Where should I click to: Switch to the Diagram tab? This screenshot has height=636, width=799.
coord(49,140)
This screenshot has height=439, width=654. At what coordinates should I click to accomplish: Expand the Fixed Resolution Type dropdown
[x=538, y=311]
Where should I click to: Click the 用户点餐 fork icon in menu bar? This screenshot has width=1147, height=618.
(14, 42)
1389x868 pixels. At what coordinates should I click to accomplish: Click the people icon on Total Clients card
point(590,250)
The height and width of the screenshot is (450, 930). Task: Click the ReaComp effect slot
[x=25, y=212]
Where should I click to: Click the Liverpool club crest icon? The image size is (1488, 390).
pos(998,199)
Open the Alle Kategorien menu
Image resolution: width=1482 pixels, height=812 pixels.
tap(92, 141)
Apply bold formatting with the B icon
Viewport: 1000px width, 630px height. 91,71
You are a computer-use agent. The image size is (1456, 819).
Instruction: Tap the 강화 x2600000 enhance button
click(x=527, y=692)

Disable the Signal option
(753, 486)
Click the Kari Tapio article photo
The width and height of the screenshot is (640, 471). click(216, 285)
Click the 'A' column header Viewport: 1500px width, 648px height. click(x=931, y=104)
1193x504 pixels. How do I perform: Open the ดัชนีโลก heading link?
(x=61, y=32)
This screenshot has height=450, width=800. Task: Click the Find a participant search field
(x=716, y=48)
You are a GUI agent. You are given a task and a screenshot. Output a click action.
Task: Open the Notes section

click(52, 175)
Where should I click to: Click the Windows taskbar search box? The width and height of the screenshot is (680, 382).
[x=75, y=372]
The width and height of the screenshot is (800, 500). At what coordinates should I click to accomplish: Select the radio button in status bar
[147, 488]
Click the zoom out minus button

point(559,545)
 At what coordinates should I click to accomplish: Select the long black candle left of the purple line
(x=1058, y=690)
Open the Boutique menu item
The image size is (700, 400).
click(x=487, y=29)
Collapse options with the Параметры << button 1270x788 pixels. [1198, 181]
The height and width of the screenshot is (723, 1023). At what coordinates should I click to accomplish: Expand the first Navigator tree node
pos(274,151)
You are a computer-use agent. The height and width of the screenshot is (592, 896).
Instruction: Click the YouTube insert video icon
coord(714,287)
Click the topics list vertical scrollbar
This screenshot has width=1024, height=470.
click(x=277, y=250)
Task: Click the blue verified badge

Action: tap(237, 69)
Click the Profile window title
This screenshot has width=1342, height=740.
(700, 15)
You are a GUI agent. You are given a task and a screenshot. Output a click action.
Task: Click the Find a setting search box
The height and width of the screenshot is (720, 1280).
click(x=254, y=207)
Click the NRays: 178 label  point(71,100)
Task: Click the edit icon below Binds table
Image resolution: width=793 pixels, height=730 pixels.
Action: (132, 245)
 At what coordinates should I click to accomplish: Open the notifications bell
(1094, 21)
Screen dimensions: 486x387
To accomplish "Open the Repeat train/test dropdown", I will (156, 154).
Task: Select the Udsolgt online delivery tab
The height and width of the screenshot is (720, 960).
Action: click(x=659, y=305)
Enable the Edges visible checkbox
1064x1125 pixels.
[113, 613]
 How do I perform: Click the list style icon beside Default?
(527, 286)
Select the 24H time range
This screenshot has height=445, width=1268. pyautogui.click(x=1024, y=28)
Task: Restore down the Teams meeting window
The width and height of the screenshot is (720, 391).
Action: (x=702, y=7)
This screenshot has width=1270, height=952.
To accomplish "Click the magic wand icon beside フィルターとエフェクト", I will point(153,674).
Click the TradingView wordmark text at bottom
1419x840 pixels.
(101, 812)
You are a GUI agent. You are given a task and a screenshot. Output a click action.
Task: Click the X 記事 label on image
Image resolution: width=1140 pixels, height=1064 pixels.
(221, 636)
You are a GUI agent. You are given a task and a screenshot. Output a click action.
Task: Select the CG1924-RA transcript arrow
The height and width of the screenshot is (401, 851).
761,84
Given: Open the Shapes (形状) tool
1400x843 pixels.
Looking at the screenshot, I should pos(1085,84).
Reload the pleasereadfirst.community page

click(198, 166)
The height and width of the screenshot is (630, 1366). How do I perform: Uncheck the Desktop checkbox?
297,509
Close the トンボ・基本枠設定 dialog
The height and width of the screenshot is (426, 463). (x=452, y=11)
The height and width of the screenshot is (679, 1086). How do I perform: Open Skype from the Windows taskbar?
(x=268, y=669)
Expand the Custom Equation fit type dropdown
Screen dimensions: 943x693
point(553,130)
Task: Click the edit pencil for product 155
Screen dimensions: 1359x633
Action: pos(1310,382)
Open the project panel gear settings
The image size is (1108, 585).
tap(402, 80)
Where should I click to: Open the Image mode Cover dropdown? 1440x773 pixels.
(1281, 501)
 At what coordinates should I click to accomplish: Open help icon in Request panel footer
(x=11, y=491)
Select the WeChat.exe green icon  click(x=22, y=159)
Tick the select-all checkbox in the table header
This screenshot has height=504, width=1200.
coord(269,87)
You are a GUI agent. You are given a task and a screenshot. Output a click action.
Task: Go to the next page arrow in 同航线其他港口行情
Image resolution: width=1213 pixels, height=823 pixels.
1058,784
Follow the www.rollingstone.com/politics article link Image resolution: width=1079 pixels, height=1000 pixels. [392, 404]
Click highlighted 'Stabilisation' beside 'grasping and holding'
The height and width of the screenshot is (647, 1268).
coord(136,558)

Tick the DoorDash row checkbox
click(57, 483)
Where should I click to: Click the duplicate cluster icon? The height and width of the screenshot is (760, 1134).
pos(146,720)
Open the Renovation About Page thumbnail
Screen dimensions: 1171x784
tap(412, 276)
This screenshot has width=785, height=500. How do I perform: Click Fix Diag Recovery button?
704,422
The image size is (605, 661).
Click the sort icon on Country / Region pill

(YOUR ASSIGNMENT) Every entry, from first to last, is to be reproduced exactly.

(EXERCISE RESULT)
Where should I click to: Switch to the Diagram tab? This screenshot has height=636, width=799.
coord(49,140)
This screenshot has height=439, width=654. At what coordinates should I click to accomplish: Expand the Fixed Resolution Type dropdown
[x=538, y=311]
Where should I click to: Click the 用户点餐 fork icon in menu bar? This screenshot has width=1147, height=618.
(14, 42)
1389x868 pixels. At what coordinates should I click to accomplish: Click the people icon on Total Clients card
point(590,250)
The height and width of the screenshot is (450, 930). Task: Click the ReaComp effect slot
[x=25, y=212]
Where should I click to: Click the Liverpool club crest icon? The image size is (1488, 390).
pos(998,199)
Open the Alle Kategorien menu
Image resolution: width=1482 pixels, height=812 pixels.
tap(92, 141)
Apply bold formatting with the B icon
Viewport: 1000px width, 630px height. 91,71
You are a computer-use agent. The image size is (1456, 819).
Instruction: Tap the 강화 x2600000 enhance button
click(x=527, y=692)

Disable the Signal option
(753, 486)
Click the Kari Tapio article photo
The width and height of the screenshot is (640, 471). click(216, 285)
Click the 'A' column header Viewport: 1500px width, 648px height. click(x=931, y=104)
1193x504 pixels. How do I perform: Open the ดัชนีโลก heading link?
(x=61, y=32)
This screenshot has height=450, width=800. Task: Click the Find a participant search field
(x=716, y=48)
You are a GUI agent. You are given a task and a screenshot. Output a click action.
Task: Open the Notes section

click(52, 175)
Where should I click to: Click the Windows taskbar search box? The width and height of the screenshot is (680, 382).
[x=75, y=372]
The width and height of the screenshot is (800, 500). At what coordinates should I click to accomplish: Select the radio button in status bar
[147, 488]
Click the zoom out minus button

point(559,545)
 At what coordinates should I click to accomplish: Select the long black candle left of the purple line
(x=1058, y=690)
Open the Boutique menu item
The image size is (700, 400).
click(x=487, y=29)
Collapse options with the Параметры << button 1270x788 pixels. [1198, 181]
The height and width of the screenshot is (723, 1023). At what coordinates should I click to accomplish: Expand the first Navigator tree node
pos(274,151)
You are a computer-use agent. The height and width of the screenshot is (592, 896).
Instruction: Click the YouTube insert video icon
coord(714,287)
Click the topics list vertical scrollbar
This screenshot has width=1024, height=470.
click(x=277, y=250)
Task: Click the blue verified badge

Action: tap(237, 69)
Click the Profile window title
This screenshot has width=1342, height=740.
(700, 15)
You are a GUI agent. You are given a task and a screenshot. Output a click action.
Task: Click the Find a setting search box
The height and width of the screenshot is (720, 1280).
click(x=254, y=207)
Click the NRays: 178 label  point(71,100)
Task: Click the edit icon below Binds table
Image resolution: width=793 pixels, height=730 pixels.
Action: (132, 245)
 At what coordinates should I click to accomplish: Open the notifications bell
(1094, 21)
Screen dimensions: 486x387
To accomplish "Open the Repeat train/test dropdown", I will (156, 154).
Task: Select the Udsolgt online delivery tab
The height and width of the screenshot is (720, 960).
Action: click(x=659, y=305)
Enable the Edges visible checkbox
1064x1125 pixels.
[113, 613]
 How do I perform: Click the list style icon beside Default?
(527, 286)
Select the 24H time range
This screenshot has height=445, width=1268. pyautogui.click(x=1024, y=28)
Task: Restore down the Teams meeting window
The width and height of the screenshot is (720, 391).
Action: (x=702, y=7)
This screenshot has width=1270, height=952.
To accomplish "Click the magic wand icon beside フィルターとエフェクト", I will point(153,674).
Click the TradingView wordmark text at bottom
1419x840 pixels.
(101, 812)
You are a GUI agent. You are given a task and a screenshot. Output a click action.
Task: Click the X 記事 label on image
Image resolution: width=1140 pixels, height=1064 pixels.
(221, 636)
You are a GUI agent. You are given a task and a screenshot. Output a click action.
Task: Select the CG1924-RA transcript arrow
The height and width of the screenshot is (401, 851).
761,84
Given: Open the Shapes (形状) tool
1400x843 pixels.
Looking at the screenshot, I should pos(1085,84).
Reload the pleasereadfirst.community page

click(198, 166)
The height and width of the screenshot is (630, 1366). How do I perform: Uncheck the Desktop checkbox?
297,509
Close the トンボ・基本枠設定 dialog
The height and width of the screenshot is (426, 463). (x=452, y=11)
The height and width of the screenshot is (679, 1086). How do I perform: Open Skype from the Windows taskbar?
(x=268, y=669)
Expand the Custom Equation fit type dropdown
Screen dimensions: 943x693
point(553,130)
Task: Click the edit pencil for product 155
Screen dimensions: 1359x633
Action: pos(1310,382)
Open the project panel gear settings
The image size is (1108, 585).
tap(402, 80)
Where should I click to: Open the Image mode Cover dropdown? 1440x773 pixels.
(1281, 501)
 At what coordinates should I click to accomplish: Open help icon in Request panel footer
(x=11, y=491)
Select the WeChat.exe green icon  click(x=22, y=159)
Tick the select-all checkbox in the table header
This screenshot has height=504, width=1200.
coord(269,87)
You are a GUI agent. You are given a task and a screenshot. Output a click action.
Task: Go to the next page arrow in 同航线其他港口行情
Image resolution: width=1213 pixels, height=823 pixels.
1058,784
Follow the www.rollingstone.com/politics article link Image resolution: width=1079 pixels, height=1000 pixels. [392, 404]
Click highlighted 'Stabilisation' beside 'grasping and holding'
The height and width of the screenshot is (647, 1268).
coord(136,558)

Tick the DoorDash row checkbox
click(57, 483)
Where should I click to: Click the duplicate cluster icon? The height and width of the screenshot is (760, 1134).
pos(146,720)
Open the Renovation About Page thumbnail
Screen dimensions: 1171x784
tap(412, 276)
This screenshot has width=785, height=500. How do I perform: Click Fix Diag Recovery button?
704,422
The image size is (605, 661).
Click the sort icon on Country / Region pill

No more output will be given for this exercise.